International Fiduciary Corp Prime Bank Fraud

Here is how the the International Fiduciary scam ended

International Fiduciary Corp Prime Bank Fraud

The Securities and Exchange Commission ("Commission") announced today that the Honorable Gerald Bruce Lee, United States District Judge for the Eastern District of Virginia, has entered Final Judgments as to Defendants International Fiduciary Corporation, S.A. ("IFC"), and its chairman and CEO, Preston David Pinkett, II ("Pinkett"), restraining and enjoining them from future violations of Sections 5 and 17(a) of the Securities Act of 1933, and Section 10(b) of the Securities Exchange Act and Rule 10b-5 thereunder. (The judgment against IFC was entered on July 20, 2007 and the judgment against Pinkett was entered on July 3, 2007.) Pinkett and IFC consented to the entry of the judgments without admitting or denying any of the allegations of the Commission's First Amended Complaint.
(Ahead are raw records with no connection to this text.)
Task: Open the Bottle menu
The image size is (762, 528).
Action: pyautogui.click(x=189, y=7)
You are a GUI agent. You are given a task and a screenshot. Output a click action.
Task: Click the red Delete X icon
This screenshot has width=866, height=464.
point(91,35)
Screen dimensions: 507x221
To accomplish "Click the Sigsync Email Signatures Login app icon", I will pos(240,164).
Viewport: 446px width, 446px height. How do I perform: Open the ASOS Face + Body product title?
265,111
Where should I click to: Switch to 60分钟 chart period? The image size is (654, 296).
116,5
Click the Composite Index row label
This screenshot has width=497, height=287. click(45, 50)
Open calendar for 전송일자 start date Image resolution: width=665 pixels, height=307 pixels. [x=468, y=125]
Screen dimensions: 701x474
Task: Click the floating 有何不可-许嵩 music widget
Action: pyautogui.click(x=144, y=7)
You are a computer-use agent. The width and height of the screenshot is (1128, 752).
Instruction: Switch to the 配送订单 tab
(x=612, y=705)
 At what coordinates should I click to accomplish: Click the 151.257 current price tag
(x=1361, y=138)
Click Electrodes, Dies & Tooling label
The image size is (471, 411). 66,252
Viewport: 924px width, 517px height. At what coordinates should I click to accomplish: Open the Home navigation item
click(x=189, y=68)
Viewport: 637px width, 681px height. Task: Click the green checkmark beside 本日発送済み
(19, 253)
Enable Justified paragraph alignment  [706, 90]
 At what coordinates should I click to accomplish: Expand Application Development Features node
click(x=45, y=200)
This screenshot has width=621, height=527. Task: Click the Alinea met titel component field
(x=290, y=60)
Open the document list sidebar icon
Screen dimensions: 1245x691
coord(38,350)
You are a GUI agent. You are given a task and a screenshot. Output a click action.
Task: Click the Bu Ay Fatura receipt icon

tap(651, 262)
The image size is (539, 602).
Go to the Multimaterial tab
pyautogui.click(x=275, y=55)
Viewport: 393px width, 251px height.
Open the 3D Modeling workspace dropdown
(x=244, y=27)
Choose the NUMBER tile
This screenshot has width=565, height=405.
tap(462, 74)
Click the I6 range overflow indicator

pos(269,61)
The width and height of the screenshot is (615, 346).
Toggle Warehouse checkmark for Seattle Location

The Court ordered disgorgement against Pinkett in the amount of $5,101,000, plus prejudgment interest of $153,061. Pinkett was also ordered to pay a civil penalty of $100,000. With respect to IFC, the Court ordered disgorgement against it in the amount of $24,037,362.95 plus prejudgment interest of $971,109.46. The Court, however, did not impose a payment obligation on IFC based on the fact that Roy M. Terry, Jr., the Court-Appointed Receiver for IFC, will instead prepare a plan (subject to the SEC's consent) to distribute all those funds — and all other funds paid by Defendants and Relief Defendants in this case — to investor victims in the United States, Canada, and any other locations.

The Commission filed its complaint against IFC, Pinkett, and two other defendants — Daniel Eric Byer ("Byer") and Malcolm Cameron Boyd Stevenson ("Stevenson") — on December 4, 2006, alleging that they defrauded investors through a fraudulent "asset growth program" purportedly involving risk-free participation in the trading of "1st tier medium-term bank notes." On that same date, the Court issued an order that, among other things, temporarily restrained IFC, Pinkett, Byer, and Stevenson from violating the antifraud provisions of the federal securities laws, and freezing investor funds wherever located and all assets of the defendants. On December 11, 2006, the Court entered a preliminary injunction which extended the temporary restraining order and asset freeze. On January 19, 2007, on the Commission's motion, the Court appointed Roy M. Terry, Jr., Esq. as Receiver over IFC. On April 19, 2007, the Commission filed an amended complaint that alleged, among other things, that the defendants raised at least $40 million from at least 140 investors, and added two individuals and four Washington State-based companies as relief defendants. On June 19, 2007, the Court entered default judgments against Byer and Stevenson.

Again, what this fraud demonstrates is the effectiveness of using the word "guarantee".

It is striking that the last survey on investment fraud showed that the victims were more intelligent than the ordinary investor about investment terms, but were completely lacking in understanding the risk reward formula: more reward means more risk, no guarantees about it.